This document has instructions for how to run FaceNet for the following modes/precisions:

Benchmarking instructions and scripts for model training and inference other precisions are coming later.

FP32 Inference Instructions

  1. Clone the davidsandberg/facenet repository:
$ git clone https://github.com/davidsandberg/facenet.git
  1. Clone this intelai/models repository:
$ git clone https://github.com/IntelAI/models.git
  1. Download and extract the pre-trained model.
$ wget https://storage.googleapis.com/intel-optimized-tensorflow/models/facenet_fp32_pretrained_model.tar.gz
$ tar -zxvf facenet_fp32_pretrained_model.tar.gz
$ ls checkpoint
model-20181015-153825.ckpt-90.data-00000-of-00001  model-20181015-153825.ckpt-90.index  model-20181015-153825.meta
  1. If you would like to run FaceNet FP32 inference, you will need the aligned LFW dataset. Instructions for downloading the dataset and converting it can be found in the documentation here, step 2 to step 4.

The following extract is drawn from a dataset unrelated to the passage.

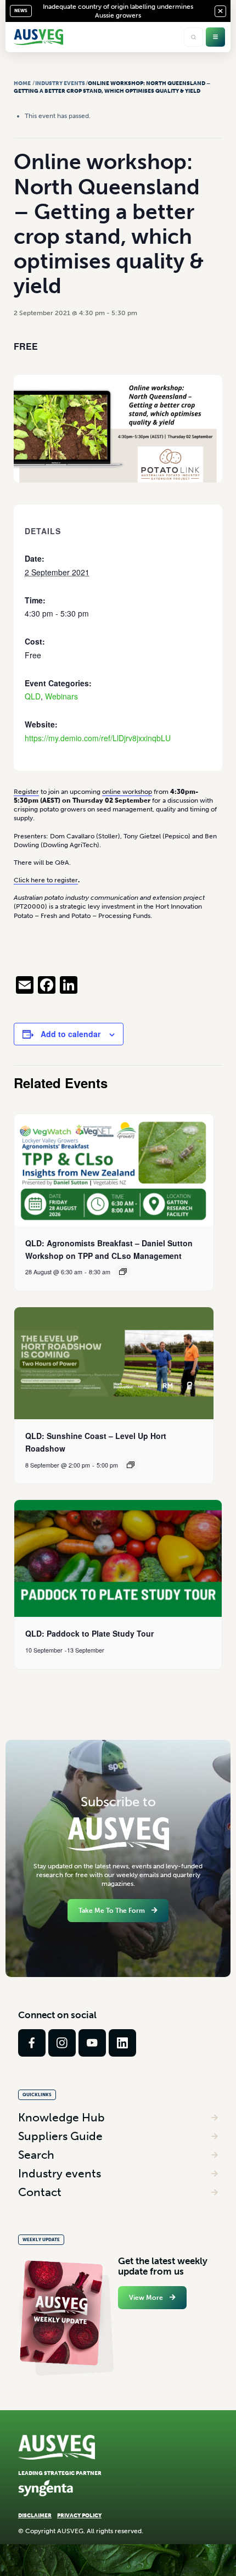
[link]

  2. Navigate to the benchmarks directory in your local clone of the intelai/models repo from step 2. The launch_benchmark.py script in the benchmarks directory is used for starting a benchmarking run in a optimized TensorFlow docker container. It has arguments to specify which model, framework, mode, precision, and docker image.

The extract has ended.